> _Text for analysis_:
○ ○ ○

As vaccines become more available and the world takes a few shy steps towards normalcy, we can’t help but think: “where do we go from here?” What has this past year meant for our mentees? And how do we move forward? Below are thoughts to consider as you begin thinking of mentoring beyond COVID.
It will take time for the school system to recover
Studies have emerged showing some of the academic, social, and emotional effects on children during this time. In September 2020, the Economic Policy Institute released a report stating, “The shutdown of schools…poses major challenges to our students and their teachers. Our public education system was not built, nor prepared, to cope with a situation like this… children’s academic performance is deteriorating during the pandemic, along with their progress on other developmental skills.” As we slowly move towards normalcy, school districts will have the challenge of balancing public health guidelines with the educational needs of students. Supportive student services such as mentoring will continue to play an essential role for students as they adjust to any changes in school procedures and curriculum as a result.
Maintain the joy of mentoring
Visits with your mentees don’t have to be focused on the challenges of the past year – do something that brings out the joy of mentoring and allows your mentee to feel like a kid again. Over time you will likely process the impact of this event in history, but it’s also important to remember that for your mentees, the time you spend with them may be a welcomed escape from the stresses they are currently experiencing.

○ ○ ○

> _Extracted data_:
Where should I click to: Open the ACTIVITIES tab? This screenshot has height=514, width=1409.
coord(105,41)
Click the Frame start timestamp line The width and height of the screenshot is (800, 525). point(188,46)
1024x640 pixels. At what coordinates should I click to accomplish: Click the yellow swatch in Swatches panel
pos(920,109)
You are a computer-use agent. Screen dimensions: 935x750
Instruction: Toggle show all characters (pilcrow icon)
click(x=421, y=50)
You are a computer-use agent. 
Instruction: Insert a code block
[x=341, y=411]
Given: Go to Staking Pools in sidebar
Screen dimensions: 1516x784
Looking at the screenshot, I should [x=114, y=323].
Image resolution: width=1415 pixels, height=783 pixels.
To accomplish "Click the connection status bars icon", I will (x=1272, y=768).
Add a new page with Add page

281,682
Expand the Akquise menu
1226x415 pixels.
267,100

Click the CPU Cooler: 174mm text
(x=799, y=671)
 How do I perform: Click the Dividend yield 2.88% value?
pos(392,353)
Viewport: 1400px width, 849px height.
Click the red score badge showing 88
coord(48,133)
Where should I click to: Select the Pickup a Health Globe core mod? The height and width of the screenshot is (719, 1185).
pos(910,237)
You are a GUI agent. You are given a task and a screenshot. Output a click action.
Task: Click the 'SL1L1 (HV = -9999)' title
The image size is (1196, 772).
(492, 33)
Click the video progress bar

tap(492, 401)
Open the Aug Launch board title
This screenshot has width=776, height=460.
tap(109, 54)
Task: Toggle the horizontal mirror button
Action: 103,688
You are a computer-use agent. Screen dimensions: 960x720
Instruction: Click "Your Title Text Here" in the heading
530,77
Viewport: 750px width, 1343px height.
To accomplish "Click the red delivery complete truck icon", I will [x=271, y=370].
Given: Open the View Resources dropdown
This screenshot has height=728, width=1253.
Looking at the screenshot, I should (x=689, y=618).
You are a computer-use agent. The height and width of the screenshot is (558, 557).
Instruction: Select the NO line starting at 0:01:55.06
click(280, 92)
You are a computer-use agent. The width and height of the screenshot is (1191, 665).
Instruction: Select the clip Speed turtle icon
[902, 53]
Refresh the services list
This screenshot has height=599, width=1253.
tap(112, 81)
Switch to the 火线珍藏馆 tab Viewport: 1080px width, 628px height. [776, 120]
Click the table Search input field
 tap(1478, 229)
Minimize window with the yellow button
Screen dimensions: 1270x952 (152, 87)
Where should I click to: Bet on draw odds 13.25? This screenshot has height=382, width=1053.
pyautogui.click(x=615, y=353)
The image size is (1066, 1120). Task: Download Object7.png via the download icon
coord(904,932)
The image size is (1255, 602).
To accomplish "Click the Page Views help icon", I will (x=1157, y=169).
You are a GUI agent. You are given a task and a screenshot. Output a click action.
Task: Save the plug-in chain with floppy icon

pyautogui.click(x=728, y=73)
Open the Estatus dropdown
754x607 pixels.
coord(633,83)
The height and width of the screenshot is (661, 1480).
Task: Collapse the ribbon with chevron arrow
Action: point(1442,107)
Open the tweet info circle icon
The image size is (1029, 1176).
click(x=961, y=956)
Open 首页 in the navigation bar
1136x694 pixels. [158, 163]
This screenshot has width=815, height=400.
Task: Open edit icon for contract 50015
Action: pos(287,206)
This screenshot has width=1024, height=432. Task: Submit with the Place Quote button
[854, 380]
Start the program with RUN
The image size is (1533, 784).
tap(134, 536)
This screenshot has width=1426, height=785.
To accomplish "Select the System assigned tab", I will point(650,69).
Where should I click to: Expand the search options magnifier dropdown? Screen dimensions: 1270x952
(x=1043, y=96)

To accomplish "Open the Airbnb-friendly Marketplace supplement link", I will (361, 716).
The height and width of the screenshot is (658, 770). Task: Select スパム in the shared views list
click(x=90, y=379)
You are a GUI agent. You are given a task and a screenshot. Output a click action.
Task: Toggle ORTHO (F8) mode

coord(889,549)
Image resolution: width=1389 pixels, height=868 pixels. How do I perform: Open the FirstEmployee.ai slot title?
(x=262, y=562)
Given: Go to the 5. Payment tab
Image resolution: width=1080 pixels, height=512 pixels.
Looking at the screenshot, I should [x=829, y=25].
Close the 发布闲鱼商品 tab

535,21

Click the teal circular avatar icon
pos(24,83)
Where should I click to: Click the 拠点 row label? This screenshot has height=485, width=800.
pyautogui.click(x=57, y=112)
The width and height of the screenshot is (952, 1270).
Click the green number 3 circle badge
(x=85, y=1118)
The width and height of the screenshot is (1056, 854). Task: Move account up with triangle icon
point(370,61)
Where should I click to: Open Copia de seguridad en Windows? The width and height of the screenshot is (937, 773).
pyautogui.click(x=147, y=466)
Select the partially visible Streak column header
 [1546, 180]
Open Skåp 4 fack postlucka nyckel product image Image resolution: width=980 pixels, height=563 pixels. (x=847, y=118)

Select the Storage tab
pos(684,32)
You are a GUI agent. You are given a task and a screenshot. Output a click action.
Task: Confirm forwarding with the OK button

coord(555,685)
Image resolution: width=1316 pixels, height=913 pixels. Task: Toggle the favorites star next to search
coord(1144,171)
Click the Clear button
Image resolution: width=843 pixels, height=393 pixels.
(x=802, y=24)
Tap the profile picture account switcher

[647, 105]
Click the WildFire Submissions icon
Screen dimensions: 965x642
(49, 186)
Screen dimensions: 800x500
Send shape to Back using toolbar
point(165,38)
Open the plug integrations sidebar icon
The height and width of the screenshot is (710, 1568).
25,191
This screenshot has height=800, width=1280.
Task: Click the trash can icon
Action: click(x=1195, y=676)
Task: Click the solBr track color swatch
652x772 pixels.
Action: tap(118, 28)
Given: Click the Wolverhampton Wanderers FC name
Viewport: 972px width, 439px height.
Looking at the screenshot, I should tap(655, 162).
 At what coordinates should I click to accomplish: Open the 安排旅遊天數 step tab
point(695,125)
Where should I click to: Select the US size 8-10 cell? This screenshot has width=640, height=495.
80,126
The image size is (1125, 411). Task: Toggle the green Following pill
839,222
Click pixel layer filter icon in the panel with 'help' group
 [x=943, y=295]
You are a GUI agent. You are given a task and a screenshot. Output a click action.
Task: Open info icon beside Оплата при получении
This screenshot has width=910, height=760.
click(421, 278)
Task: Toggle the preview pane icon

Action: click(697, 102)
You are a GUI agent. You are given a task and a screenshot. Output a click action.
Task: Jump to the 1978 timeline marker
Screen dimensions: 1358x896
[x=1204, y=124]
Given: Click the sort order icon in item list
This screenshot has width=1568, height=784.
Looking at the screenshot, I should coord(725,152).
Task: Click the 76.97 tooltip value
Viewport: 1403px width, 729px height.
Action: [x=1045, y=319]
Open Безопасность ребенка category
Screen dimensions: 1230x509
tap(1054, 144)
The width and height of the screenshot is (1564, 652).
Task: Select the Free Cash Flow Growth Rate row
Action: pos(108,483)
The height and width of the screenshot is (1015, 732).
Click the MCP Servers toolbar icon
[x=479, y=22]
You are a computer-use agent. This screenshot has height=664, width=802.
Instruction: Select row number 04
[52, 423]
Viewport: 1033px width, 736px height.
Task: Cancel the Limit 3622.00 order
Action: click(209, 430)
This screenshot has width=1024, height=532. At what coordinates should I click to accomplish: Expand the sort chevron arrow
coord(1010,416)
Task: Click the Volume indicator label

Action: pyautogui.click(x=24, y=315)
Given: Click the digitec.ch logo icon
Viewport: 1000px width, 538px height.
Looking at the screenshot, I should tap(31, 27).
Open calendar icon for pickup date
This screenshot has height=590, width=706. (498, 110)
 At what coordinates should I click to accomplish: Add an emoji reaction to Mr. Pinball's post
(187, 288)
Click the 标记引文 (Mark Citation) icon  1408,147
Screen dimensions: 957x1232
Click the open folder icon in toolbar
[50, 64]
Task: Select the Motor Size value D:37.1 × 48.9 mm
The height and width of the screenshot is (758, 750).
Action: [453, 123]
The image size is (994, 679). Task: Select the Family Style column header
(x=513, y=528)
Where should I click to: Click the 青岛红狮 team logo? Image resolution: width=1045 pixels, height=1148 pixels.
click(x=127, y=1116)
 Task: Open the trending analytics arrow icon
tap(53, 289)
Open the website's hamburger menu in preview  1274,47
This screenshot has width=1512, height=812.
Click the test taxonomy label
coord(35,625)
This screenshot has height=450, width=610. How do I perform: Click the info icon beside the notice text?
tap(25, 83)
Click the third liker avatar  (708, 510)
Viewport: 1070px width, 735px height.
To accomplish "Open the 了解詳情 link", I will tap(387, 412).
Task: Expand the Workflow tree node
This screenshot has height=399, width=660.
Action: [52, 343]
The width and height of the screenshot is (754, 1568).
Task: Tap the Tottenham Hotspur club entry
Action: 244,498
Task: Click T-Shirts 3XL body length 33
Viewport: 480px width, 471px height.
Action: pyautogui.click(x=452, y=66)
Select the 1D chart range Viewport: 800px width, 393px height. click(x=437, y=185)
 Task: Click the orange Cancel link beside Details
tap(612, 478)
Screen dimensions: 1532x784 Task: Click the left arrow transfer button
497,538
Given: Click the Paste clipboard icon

○ ○ ○

> _Work instructions_:
Answer these questions using the text on mentoring beyond COVID:
1. Which organization released a report on school shutdowns in September 2020?
2. What must school districts balance as things move towards normalcy?
3. What may the time a mentor spends with mentees be for them?
The listing isn't needed for this work.

> _Exercise solution_:
1. The Economic Policy Institute.
2. Public health guidelines with the educational needs of students.
3. A welcomed escape from the stresses they are currently experiencing.